=== Dataset extract ===

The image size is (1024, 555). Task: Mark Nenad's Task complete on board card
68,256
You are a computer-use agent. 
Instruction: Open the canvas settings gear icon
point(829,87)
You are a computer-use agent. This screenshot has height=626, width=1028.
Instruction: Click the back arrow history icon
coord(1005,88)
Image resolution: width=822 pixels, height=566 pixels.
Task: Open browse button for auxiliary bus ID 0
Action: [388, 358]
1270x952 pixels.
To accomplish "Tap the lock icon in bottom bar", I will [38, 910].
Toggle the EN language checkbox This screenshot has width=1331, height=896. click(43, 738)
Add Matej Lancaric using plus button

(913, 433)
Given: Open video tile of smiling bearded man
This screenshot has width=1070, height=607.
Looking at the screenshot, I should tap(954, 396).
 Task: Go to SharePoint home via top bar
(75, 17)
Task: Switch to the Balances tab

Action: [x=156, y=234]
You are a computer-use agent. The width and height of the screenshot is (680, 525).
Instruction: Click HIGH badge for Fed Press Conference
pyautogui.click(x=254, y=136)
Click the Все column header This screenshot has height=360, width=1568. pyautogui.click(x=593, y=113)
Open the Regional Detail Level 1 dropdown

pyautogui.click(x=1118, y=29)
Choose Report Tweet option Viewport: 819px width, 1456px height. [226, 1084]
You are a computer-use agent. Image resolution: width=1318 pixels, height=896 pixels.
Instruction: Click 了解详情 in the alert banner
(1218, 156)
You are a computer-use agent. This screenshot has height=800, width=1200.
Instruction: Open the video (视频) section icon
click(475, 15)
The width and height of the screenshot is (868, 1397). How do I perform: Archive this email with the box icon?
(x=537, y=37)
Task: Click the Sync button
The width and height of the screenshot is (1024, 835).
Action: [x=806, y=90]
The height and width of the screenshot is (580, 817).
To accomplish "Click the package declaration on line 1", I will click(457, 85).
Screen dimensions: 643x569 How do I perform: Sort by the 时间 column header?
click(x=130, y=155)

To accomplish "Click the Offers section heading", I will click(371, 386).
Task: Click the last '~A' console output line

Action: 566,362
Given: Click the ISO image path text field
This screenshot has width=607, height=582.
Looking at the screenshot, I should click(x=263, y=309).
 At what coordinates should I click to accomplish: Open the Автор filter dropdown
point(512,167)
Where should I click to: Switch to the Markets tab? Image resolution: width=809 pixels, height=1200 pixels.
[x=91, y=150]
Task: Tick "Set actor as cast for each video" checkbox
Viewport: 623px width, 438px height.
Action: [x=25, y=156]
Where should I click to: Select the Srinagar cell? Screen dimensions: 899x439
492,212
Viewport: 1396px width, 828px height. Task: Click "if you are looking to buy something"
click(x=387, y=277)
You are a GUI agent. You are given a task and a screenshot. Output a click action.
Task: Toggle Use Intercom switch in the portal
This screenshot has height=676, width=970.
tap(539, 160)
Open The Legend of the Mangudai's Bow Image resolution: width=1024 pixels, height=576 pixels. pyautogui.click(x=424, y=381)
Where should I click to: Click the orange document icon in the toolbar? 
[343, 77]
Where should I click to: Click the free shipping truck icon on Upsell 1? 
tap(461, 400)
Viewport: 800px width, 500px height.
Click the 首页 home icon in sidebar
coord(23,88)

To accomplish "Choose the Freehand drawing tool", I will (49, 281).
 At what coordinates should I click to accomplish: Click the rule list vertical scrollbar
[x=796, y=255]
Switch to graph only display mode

===

The task: Return the full listing, word for word.

Response box:
The image size is (1024, 555). Task: Mark Nenad's Task complete on board card
68,256
You are a computer-use agent. 
Instruction: Open the canvas settings gear icon
point(829,87)
You are a computer-use agent. This screenshot has height=626, width=1028.
Instruction: Click the back arrow history icon
coord(1005,88)
Image resolution: width=822 pixels, height=566 pixels.
Task: Open browse button for auxiliary bus ID 0
Action: [388, 358]
1270x952 pixels.
To accomplish "Tap the lock icon in bottom bar", I will [38, 910].
Toggle the EN language checkbox This screenshot has width=1331, height=896. click(43, 738)
Add Matej Lancaric using plus button

(913, 433)
Given: Open video tile of smiling bearded man
This screenshot has width=1070, height=607.
Looking at the screenshot, I should tap(954, 396).
 Task: Go to SharePoint home via top bar
(75, 17)
Task: Switch to the Balances tab

Action: [x=156, y=234]
You are a computer-use agent. The width and height of the screenshot is (680, 525).
Instruction: Click HIGH badge for Fed Press Conference
pyautogui.click(x=254, y=136)
Click the Все column header This screenshot has height=360, width=1568. pyautogui.click(x=593, y=113)
Open the Regional Detail Level 1 dropdown

pyautogui.click(x=1118, y=29)
Choose Report Tweet option Viewport: 819px width, 1456px height. [226, 1084]
You are a computer-use agent. Image resolution: width=1318 pixels, height=896 pixels.
Instruction: Click 了解详情 in the alert banner
(1218, 156)
You are a computer-use agent. This screenshot has height=800, width=1200.
Instruction: Open the video (视频) section icon
click(475, 15)
The width and height of the screenshot is (868, 1397). How do I perform: Archive this email with the box icon?
(x=537, y=37)
Task: Click the Sync button
The width and height of the screenshot is (1024, 835).
Action: [x=806, y=90]
The height and width of the screenshot is (580, 817).
To accomplish "Click the package declaration on line 1", I will click(457, 85).
Screen dimensions: 643x569 How do I perform: Sort by the 时间 column header?
click(x=130, y=155)

To accomplish "Click the Offers section heading", I will click(371, 386).
Task: Click the last '~A' console output line

Action: 566,362
Given: Click the ISO image path text field
This screenshot has width=607, height=582.
Looking at the screenshot, I should click(x=263, y=309).
 At what coordinates should I click to accomplish: Open the Автор filter dropdown
point(512,167)
Where should I click to: Switch to the Markets tab? Image resolution: width=809 pixels, height=1200 pixels.
[x=91, y=150]
Task: Tick "Set actor as cast for each video" checkbox
Viewport: 623px width, 438px height.
Action: [x=25, y=156]
Where should I click to: Select the Srinagar cell? Screen dimensions: 899x439
492,212
Viewport: 1396px width, 828px height. Task: Click "if you are looking to buy something"
click(x=387, y=277)
You are a GUI agent. You are given a task and a screenshot. Output a click action.
Task: Toggle Use Intercom switch in the portal
This screenshot has height=676, width=970.
tap(539, 160)
Open The Legend of the Mangudai's Bow Image resolution: width=1024 pixels, height=576 pixels. pyautogui.click(x=424, y=381)
Where should I click to: Click the orange document icon in the toolbar? 
[343, 77]
Where should I click to: Click the free shipping truck icon on Upsell 1? 
tap(461, 400)
Viewport: 800px width, 500px height.
Click the 首页 home icon in sidebar
coord(23,88)

To accomplish "Choose the Freehand drawing tool", I will (49, 281).
 At what coordinates should I click to accomplish: Click the rule list vertical scrollbar
[x=796, y=255]
Switch to graph only display mode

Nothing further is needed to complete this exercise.